Concevoir des interactions moléculaires par l'IA
En 2019, des scientifiques du laboratoire de conception de protéines et d'immuno-ingénierie (LPDI), commun à la Faculté des sciences de l'ingénieur et à la Faculté des sciences de la Vie et dirigé par Bruno Correia, ont développé MaSIF, une méthode basée sur l’intelligence artificielle (IA) qui permet de scanner des millions de surfaces de protéines en l’espace de quelques minutes pour analyser leur structure et leurs propriétés fonctionnelles. L'objectif ultime des chercheurs était de concevoir par ordinateur des interactions entre protéines en trouvant des correspondances optimales entre les molécules sur la base de leurs «empreintes» de surface chimiques et géométriques.
Quatre ans plus tard, l’objectif est atteint. Dans un article publié dans Nature, ils déclarent avoir créé de tout nouveaux ligands protéiques (à base de protéines) conçus pour interagir avec quatre protéines cibles pertinentes sur le plan thérapeutique, y compris la protéine Spike du SARS-CoV-2.
Créer une correspondance moléculaire parfaite
Les interactions physiques entre les protéines influencent tout autant la signalisation et la croissance cellulaires que les réponses immunitaires. C’est dire l’intérêt, en biologie et en biotechnologie, de pouvoir contrôler les interactions entre protéines. S'il peut paraître simple de représenter une liaison protéique en y voyant un simple assemblage de pièces de puzzle, la réalité est plus complexe: les surfaces des protéines, très diverses, sont aussi dynamiques, si bien qu'il est difficile de prédire comment et où les liaisons vont se faire.
«Une pièce de puzzle est bidimensionnelle. Avec les surfaces des protéines, nous avons affaire à de multiples dimensions: composition chimique, comme les interactions de charge positive/négative, complémentarité de forme, courbure, etc.», explique Anthony Marchand, étudiant-doctorant au LPDI et co-auteur.

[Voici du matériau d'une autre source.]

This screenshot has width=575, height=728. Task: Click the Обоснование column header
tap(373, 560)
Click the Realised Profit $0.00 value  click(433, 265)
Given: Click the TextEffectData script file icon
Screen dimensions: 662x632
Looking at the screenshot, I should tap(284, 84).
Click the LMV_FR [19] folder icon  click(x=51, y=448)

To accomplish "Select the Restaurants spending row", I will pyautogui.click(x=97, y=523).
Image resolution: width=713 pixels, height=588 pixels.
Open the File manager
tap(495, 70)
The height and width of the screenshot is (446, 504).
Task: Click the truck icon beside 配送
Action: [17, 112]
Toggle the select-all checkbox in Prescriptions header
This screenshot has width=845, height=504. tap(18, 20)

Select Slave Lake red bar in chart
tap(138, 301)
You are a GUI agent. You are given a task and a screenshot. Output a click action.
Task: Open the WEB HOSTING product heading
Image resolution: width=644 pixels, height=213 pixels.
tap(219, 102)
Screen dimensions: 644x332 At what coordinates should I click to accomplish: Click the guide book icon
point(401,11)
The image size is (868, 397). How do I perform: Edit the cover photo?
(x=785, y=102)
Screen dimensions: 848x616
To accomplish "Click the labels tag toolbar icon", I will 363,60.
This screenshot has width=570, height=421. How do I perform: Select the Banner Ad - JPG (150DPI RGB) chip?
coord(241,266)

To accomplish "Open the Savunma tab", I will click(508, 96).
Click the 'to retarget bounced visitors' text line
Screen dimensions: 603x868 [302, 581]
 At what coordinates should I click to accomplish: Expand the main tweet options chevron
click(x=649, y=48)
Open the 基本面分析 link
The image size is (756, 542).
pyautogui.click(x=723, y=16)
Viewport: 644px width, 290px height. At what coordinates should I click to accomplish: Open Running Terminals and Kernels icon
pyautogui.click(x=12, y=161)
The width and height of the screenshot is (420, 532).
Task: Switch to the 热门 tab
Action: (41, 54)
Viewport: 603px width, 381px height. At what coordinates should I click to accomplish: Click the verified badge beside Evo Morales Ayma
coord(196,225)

«L'idée que, dans la nature, tout ce qui se lie est complémentaire – une charge positive et une charge négative par exemple – est une notion de longue date dans le domaine, que nous avons intégrée dans notre cadre computationnel.»
Pour concevoir de nouveaux ligands protéiques, les chercheurs ont utilisé MaSIF pour créer des «empreintes» de la surface des protéines et identifier ensuite des surfaces complémentaires pour des protéines cibles clés en se basant sur une base de données de fragments. Ils ont ensuite greffé les fragments sur de plus grandes structures protéiques et sélectionné les ligands susceptibles d'interagir au mieux avec les cibles. Après avoir synthétisé et testé ces ligands protéiques en laboratoire, les chercheurs ont pu confirmer l’hypothèse générée par ordinateur.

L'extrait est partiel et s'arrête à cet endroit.